Defense. Like, not specifically defensive tactics, but the stat itself. This took me some time to figure out, but the amount of influence the game's defense stat has on the amount of damage inflicted/taken is really, really big. I was so curious why my evasion aggro unit kept dying in one hit, it's because she has a base defense of 0 and no ways of raising it. There are a lot of bosses, and the strategy for every one of them is to lower their defense to the minimum so instead of doing like 30 damage you do 450. It just makes a huge difference, overcentralisingly so. 

When someone has -DEF on hit
Well, there is also the power of a good defense, yes. A permanent fixture of my party was the skeleton guard, which could tank hits in the party's stead and only takes 25% from non-backstab attacks, which paired with a healer is incredibly potent. Unless the enemies lower its defense, of course.

Unf. Swole.
The gameplay is still good overall, anyway. There's a satisfying progression of power, and some of the later characters you unlock are a lot of fun while old characters get much stronger with new weapons they can equip.

Also Peony pogs, but like, poorly. 
You've gotta work on your pog game, girl!
I think the game also has a good artstyle, everything is vibrant and colourful. Very much so, even. The music's good too. The plot is... Eh. It's whatever. It's fine. Like Iconoclasts, I think this game does a poor job of settling me into the world since the starting party is just a rather bland Peony and her two pets, who don't have any dialogue. It's not a good way to ease me into the world, and unlike Iconoclasts the plot never goes to very interesting places either. But then it's also never quite as obtuse and annoying as Iconoclasts can be, there's no Mina in sight thankfully.

Everhood

You ever have a game where your enjoyment kind of just dips at some point and never quite reaches the same high it was at before? It's never really a nice experience, is it? Well, here's a good example of that.

I really liked Everhood at first, it's an interesting take on your typical rhythm game, but instead of pressing the buttons in tune to the song, you're a character and have to dodge all the notes instead. And it's good! It's really good. The songs are great and very diverse, both in terms of genre but also in how they correspond to the layout of notes on the board. This is accentuated by an interesting art style that makes a lot of use of dark void, which I liked a lot, and writing that seems like it might be leading up to something interesting.

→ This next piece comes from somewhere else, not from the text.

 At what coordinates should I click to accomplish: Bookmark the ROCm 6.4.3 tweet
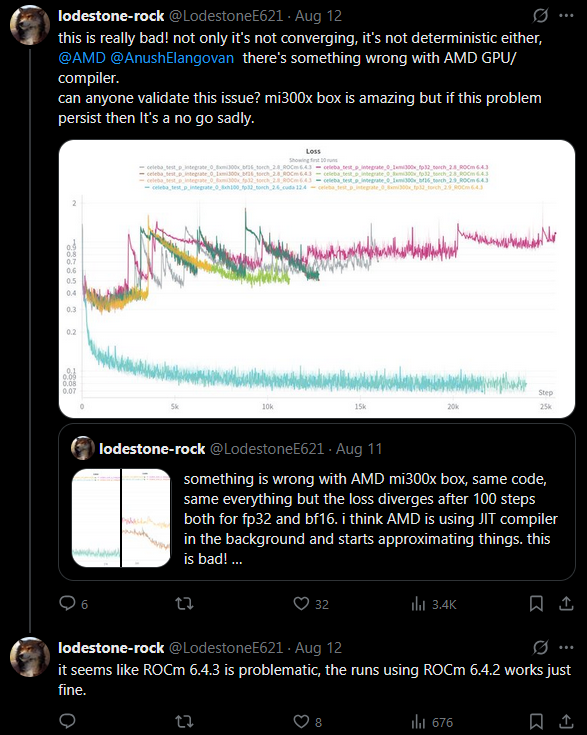[536, 722]
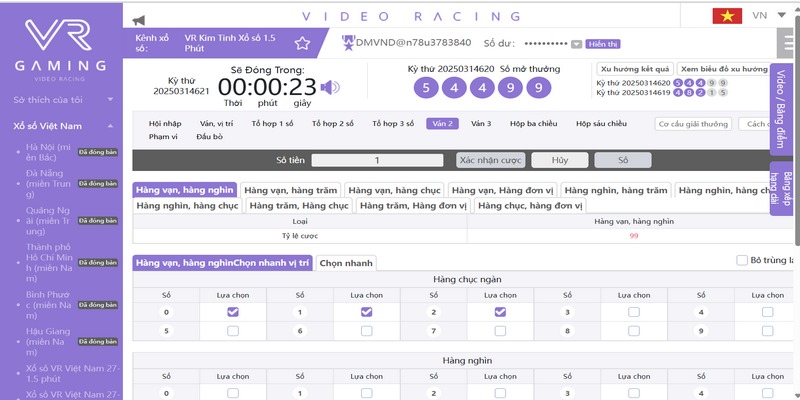
Task: Switch to the Ván 3 tab
Action: click(481, 123)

I think a particularly fun segment of the game is the tabletop RPG sequence, where some of the characters gather to play a tabletop game and the mechanics are briefly switched up and your goal in battles shifts from avoiding notes to using a blade to deflect red notes. It's a fun mix-up! 

The battle with the Purple Mage was also super cool. That was a really hype battle.

And then, things change. Around the midpoint of the game the whole purpose of the game is revealed: Your goal is actually to KILL EVERYBODY! But it's OK, because the setting is some sort of weird dimension of immortality or something and living forever is bad. It's like the antithesis to Undertale, in that the theming in that game isn't super finagled to make sense of its main premise. "Living forever sucks", like, OK. But nobody lives forever anyway, so... So what? No applicability. 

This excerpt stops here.